The emphasis on empowerment is part of a broader educational development referred to as critical theory. Critical theory developed from Paolo Freire's work, a reconsideration of the work of Dewey, Henry Giroux, Peter McLaren, Lois Weis, Alma Flor Ada, Jim Cummins, Stanley Aronowitz, and others. The following concepts are central to critical theory, and are useful in trying to comprehend and analyze your own teaching experience.

(Here is the list, for the curious, with definitions elided.)

Consciousness ...

Culture ...

Domination ...

Empowerment ...

Ethics ...

Hegemony ...

Hidden Curriculum ...

Ideological Domination ...

Ideologies ...

Social Class ...

Social Construction of Knowledge ...

Anywhow, I am terminally crippled with self-doubt, and proving a negative is hard. Part of me is certain that the very first reply to this rant is going to be "oh here's a direct link to the page where he wrote that, you just missed it." But I cannot find any evidence at all that Paolo Freire ever actually wrote the sentence, "all education is political; teaching is never a neutral act." Certainly those words do not seem to appear in any English-language translation of anything he has written. Which, who cares, right? Spurious quotations are totally an Internet thing, Abraham Lincoln said so.

But I care, because now instead of finding an academically useful citation I've spent three hours going down the rabbit hole of a spurious quotation. How can so many people be publishing stuff with this quote in it, and none of them paused long enough to check their source? I mean, I guess this is in the end just a particularly academic example of the old "too good to check." But I'm frustrated in part because none of the foregoing accomplishes what I actually intended to accomplish today, which was to make progress on a scholarly paper. There's no place for me to publish a peer-reviewed essay entitled "Spurious Quotations in Education Theory: Jesus Christ You Critical Theorists Are the Worst Academics Alive, Check Your God Damn Sources For Once, You're a Fucking Embarrassment to the Profession."

So please. Embarrass me, instead. Find evidence that Freire actually wrote the quoted phrase. Somewhere, anywhere, in any language! Because right now I'm feeling extremely uncharitable toward my outgroup on this, and it's such a petty thing, I know, but it just feels emblematic of the entire critical enterprise of focusing on "whatever works" over and above any commitment to truth, facts, history, academic rigor, professionalism, or even taking two seconds to check the damn source.

→ **Source material**
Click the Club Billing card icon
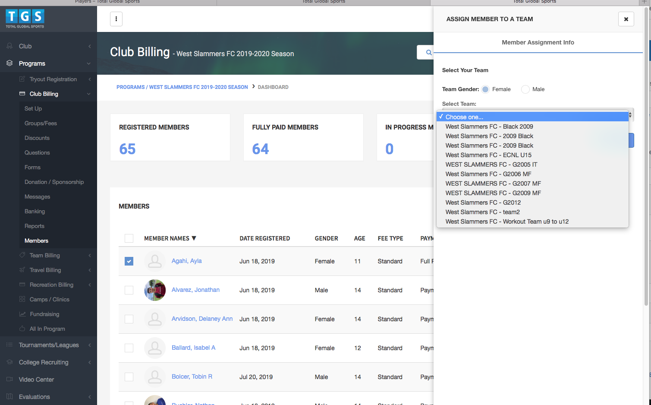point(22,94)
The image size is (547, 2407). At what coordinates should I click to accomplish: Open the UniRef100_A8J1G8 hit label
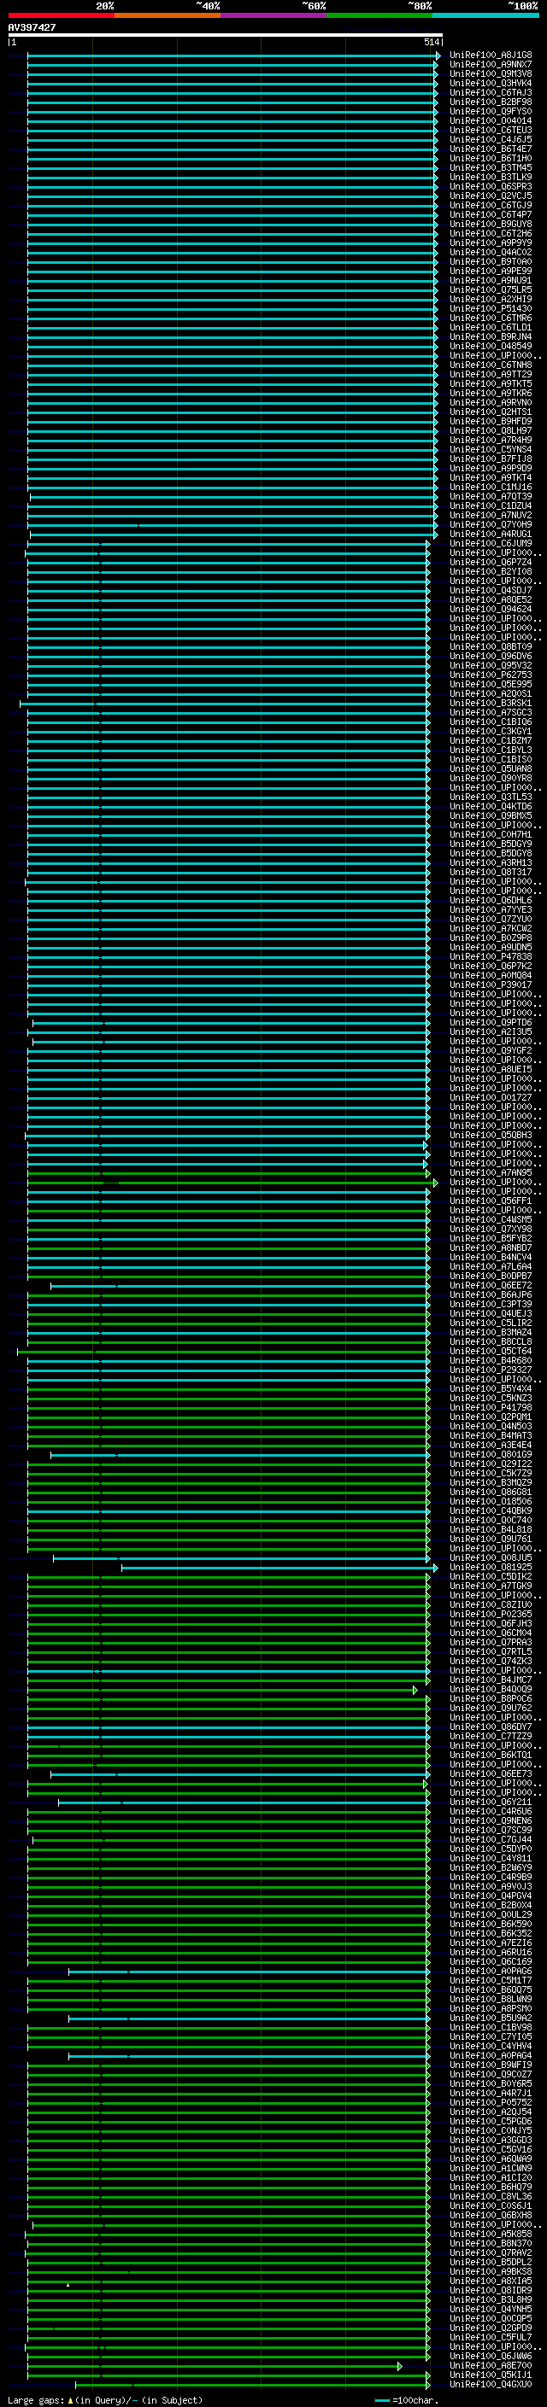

→ **Stated problem 1**
Do these statements agree with the critical theory passage? Answer each with yes or no and quote the passage's deciding words.
(a) The writer spent three hours chasing the spurious quotation.
(b) The passage's list of concepts gives a definition for each term.
(c) The writer found the sentence in an English-language translation of Freire's writing.
→ **Stated problem 2**
Can you write out everything in the critical theory passage from "The emphasis on" down to "own teaching experience."?
→ **Stated problem 3**
Could you continue the critical theory passage beyond its last sentence?

→ **Task response 1**
(a) Yes: "I've spent three hours going down the rabbit hole of a spurious quotation."
(b) No: "(Here is the list, for the curious, with definitions elided.)"
(c) No: "Certainly those words do not seem to appear in any English-language translation of anything he has written."

→ **Task response 2**
The emphasis on empowerment is part of a broader educational development referred to as critical theory. Critical theory developed from Paolo Freire's work, a reconsideration of the work of Dewey, Henry Giroux, Peter McLaren, Lois Weis, Alma Flor Ada, Jim Cummins, Stanley Aronowitz, and others. The following concepts are central to critical theory, and are useful in trying to comprehend and analyze your own teaching experience.

→ **Task response 3**
When I search on Google Scholar for that quote, I find only the source you link. Ditto when I search for the two phrases, “all education is political” “teaching is never a neutral act”. So, basically no one is publishing that quote.

I directly linked three books from academic presses from the last two years, an academic blog, an academic tweet, and an academic paper, and I only furnished a sampling of what I found because it just seemed silly to keep going after finding so many examples. That's a far, far cry from "basically no one."

What people ARE doing is paraphrasing Freire

The numerous, recent sources I already cited literally directly quote him, often giving a page number (usually, 19) for the quote. Are you... engaged in performance art here? Duplicating the phenomenon about which I am complaining?

It probably won’t make you feel any better, but this sort of thing is much more likely than we might prefer!

I actually deal with it with students all the time, because Plato is up there with Mark Twain and Winston Churchill among the pantheon of the spuriously-quoted. So a student will tell me something is in Republic and build their whole paper around it... and I will ask them where in Republic Plato makes this claim, and they will show me the website where someone claims Plato said that, and it will be wrong. So yeah, you're not wrong. But it sure is annoying to have to deal with it from colleagues rather than from students.

Do you think there's such a thing as a neutral education process?

I do not!

Not sure what else to say about it, though. Cultural reproduction is a really complicated proposition even in monocultures; in places with values pluralism, you're basically always going to be goring someone's ox. What Freire (and all the crits) tend to get wrong is that they decline to subject their own proposed solutions to the standards of their own critique. At best their position basically boils down to "yes, your way is not neutral, I guess our way is also not technically neutral but noticing that makes us the good guys so it's okay when we do it." Contemporary identity politics is just yeschad.jpg-ing your own views while wojacking your opponent's.

You've probably repeated a few yourself.

I haven't created the impression in you that I'm actually extremely neurotic about quotation authenticity?

...uh, well, good!

So, uh…who the hell is Jane Thompson?

...this is worse than I thought!?

The Wikipedia citation goes to the book

Mayo, Peter (1999). Gramsci, Freire, and Adult Education: Possibilities for Transformative Action. London: Zed Books. ISBN 978-1-85649-614-8.

On page 5 of that book, the quote is indeed attributed to Jane Thompson, as the editor of another book. The Gramsci book is on archive.org, the footnote points us to a 1980 text by Thompson, Adult Education for Change at page 26 (but also repeated in a different text by M. Mayo). That book is also on archive.org, and when you turn to page 26, you can see Thompson has block-quoted the block-quoted text, which she attributes to Paulo Freire! But return to the 1972 Freire text and you will see that, no, that quote is definitely part of Shaull's introduction to the book.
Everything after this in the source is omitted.